Oct. 17 (Bloomberg) -- Yields on 10- and 30-year Treasuries are poised to test six-month highs before the Nov. 6 election after failing to break below so-called upward-sloping channels, according to CRT Capital Group LLC.
“We’ve hit and tested the bottom of the channel a number of times on both securities and have failed to break lower, which suggests the momentum is leaning slightly more bearish,” said David Ader, head of U.S. government-bond strategy at CRT in Stamford, Connecticut. “The headlines of late have been more optimistic and the seasonal factors support the bearish momentum, which give a compelling reason why we may have a selloff.”

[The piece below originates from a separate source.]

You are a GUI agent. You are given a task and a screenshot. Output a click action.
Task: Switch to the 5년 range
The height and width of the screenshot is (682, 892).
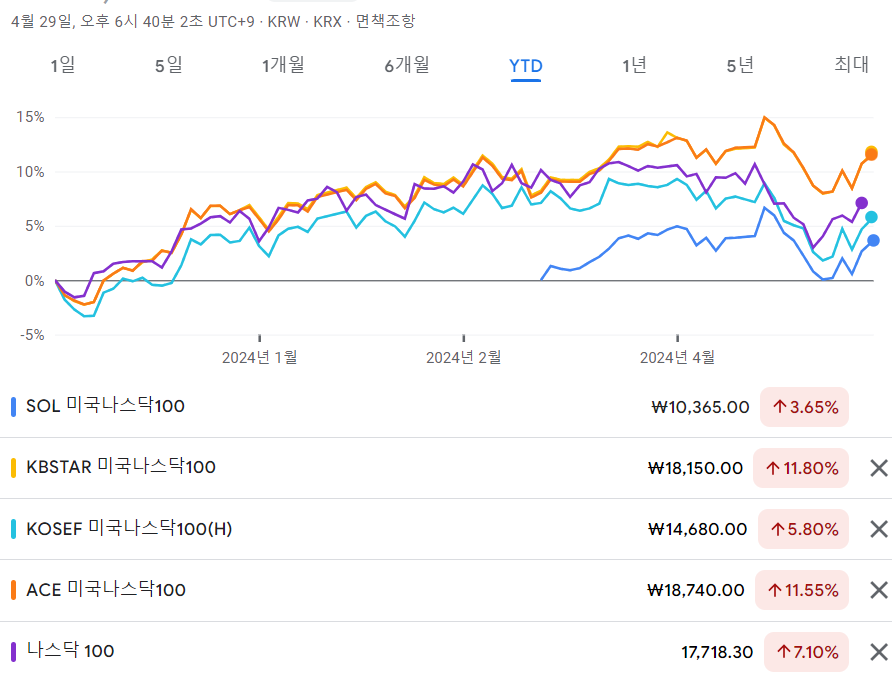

Thirty-year bond yields may rise as high as 3.2 percent if they breach 2.98 percent, with 10-year note yields poised to climb to 2 percent if they top the 200-day moving average of 1.81 percent, said Ader. The yields last touched those levels in April, before falling to all-time lows of 2.44 percent and 1.38 percent in July. Since then, they have risen in an ascending channel, suggesting a continuing uptrend in yield.
Treasuries fell today for a third day, the longest streak in almost six weeks, as U.S. new-home construction surged to the highest level in four years and after Spain kept its investment-grade debt rating from Moody’s Investors Service. The benchmark 10-year note yield climbed to as high as 1.82 percent, the loftiest level since Sept. 19. The 30-year bond yield touched 3 percent for the first time since that same date.
Ten-year notes have returned 3.7 percent this year, versus a 2.1 percent gain for 30-year bonds and a 1.9 percent advance in the broader Treasury market, according to Bank of America Merrill Lynch indexes.
In technical analysis, investors and analysts study charts of trading patterns and prices to forecast changes in a security, commodity, currency or index.